WASHINGTON (CN) – A nonpartisan campaign reform group wants a federal judge to compel the Justice Department to un-redact names from a chain of emails secured through a Freedom of Information Act request that it says shed light on the inner workings of President Trump’s now defunct voter fraud commission.
President Trump created the Presidential Advisory Commission on Election Integrity to investigate his belief that millions of illegal aliens and others not eligible to vote cast ballots in the 2016 presidential election — an allegation he says explains his losing to Democrat Hillary Clinton in the popular vote by about 3 million votes.
The president disbanded the commission in January, claiming that “despite substantial evidence of voter fraud, many states have refused to provide the Presidential Advisory Commission on Election Integrity with basic information relevant to its inquiry.”
Shortly after the commission was formed, the Campaign Legal Center filed a Freedom of Information Act request for information about the commission and its formation. Months later, the center received a heavily redacted email thread including a statement by one participant expressing shock that Democrats had been invited to participate.

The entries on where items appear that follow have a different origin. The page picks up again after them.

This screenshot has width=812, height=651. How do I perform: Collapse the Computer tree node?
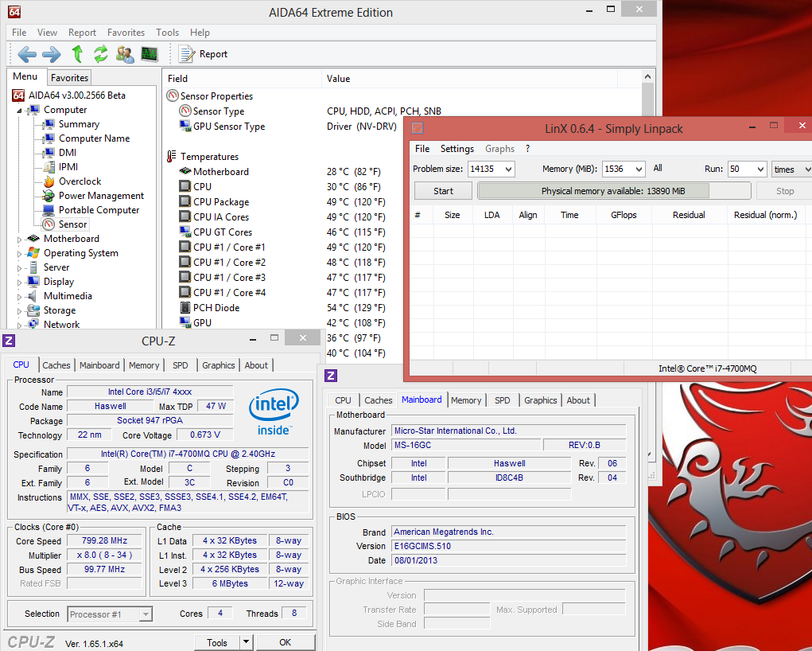point(21,111)
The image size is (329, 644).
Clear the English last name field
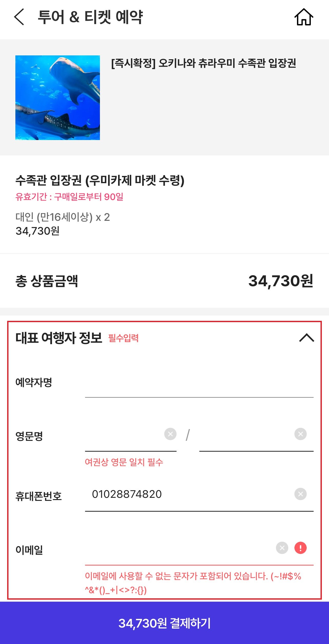point(170,434)
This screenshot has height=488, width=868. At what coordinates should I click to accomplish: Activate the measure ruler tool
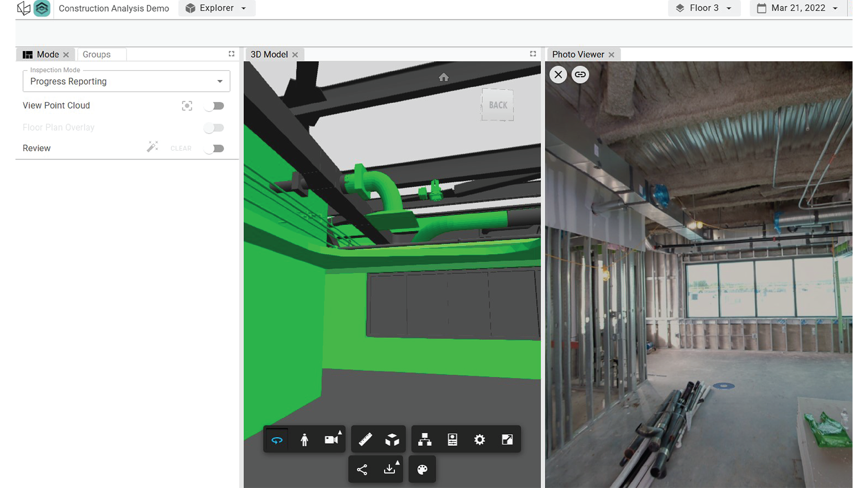click(365, 440)
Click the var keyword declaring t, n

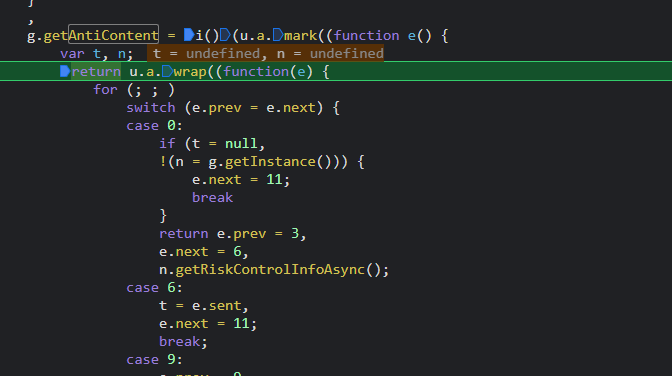[x=72, y=54]
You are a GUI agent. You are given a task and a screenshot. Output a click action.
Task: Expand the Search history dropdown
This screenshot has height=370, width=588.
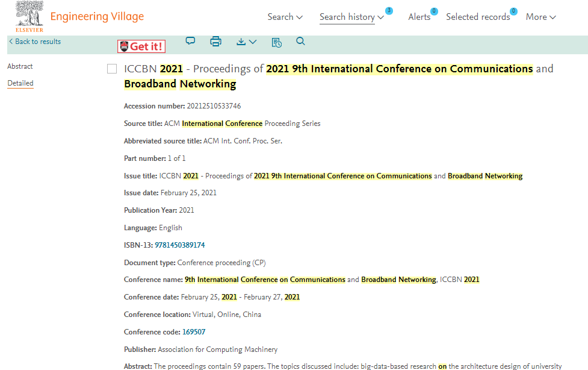(x=351, y=17)
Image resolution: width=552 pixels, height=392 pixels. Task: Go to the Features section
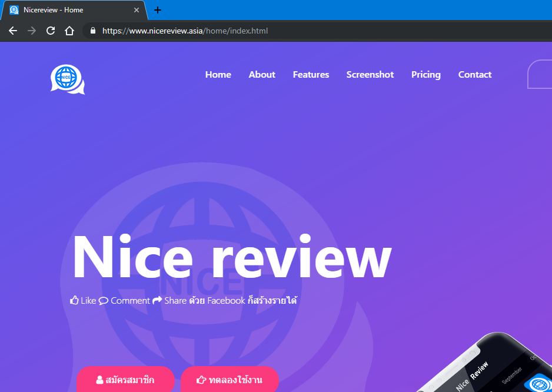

“There isn’t a single Democratic official that will do anything other than obstruct any investigation of voter fraud and issue constant public announcements criticizing the commission and what it is doing, making claims that is engaged in voter suppression,” one email says. “That decision alone shows how little the WHouse [sic] understands about this issue.”
Later in the thread, someone says, “[Redacted] are concerned that this commission is being organized in a way that will guarantee its failure. We are astonished that no one in the WH has even bothered to consult with [redacted] despite the fact that the three of us have written more on voter fraud issue than anyone in the country on our side of the political aisle.”
In a federal complaint filed Tuesday in Washington, D.C., the center asks the court to compel the Justice Department to remove the redacted names from email exchanges to expose what it sees as bias in the formation and activities of the commission.
“[The email thread] revealed the true partisan intent of the commission to suppress the vote,” said Corey Goldstone, a spokesperson for the organization. “If Trump wanted this to be a serious commission that looked at election integrity he would have considered another strategy besides lying to the American public about millions of people voting illegally.”
According to the complaint, the Justice Department used many “B6” exemptions to redact names of those involved in the email chain.
Kel McClanahan, executive director of National Security Counselors, a public policy law firm that specialized in FOIA matters, said the B6 exemption is used to withhold information if it includes “personal privacy interests” and they can only be overturned if there is an overriding public interest.
Considering the political nature of the exchange, McClanahan said such B6 exemptions should not apply here.
“In this case, the overriding public interest is in exposing government misconduct,” he said. “[This is] DOJ career officials exchanging emails with and about a political issue.”
“That’s not just relaying information. It’s political gamesmanship,” McClanahan said.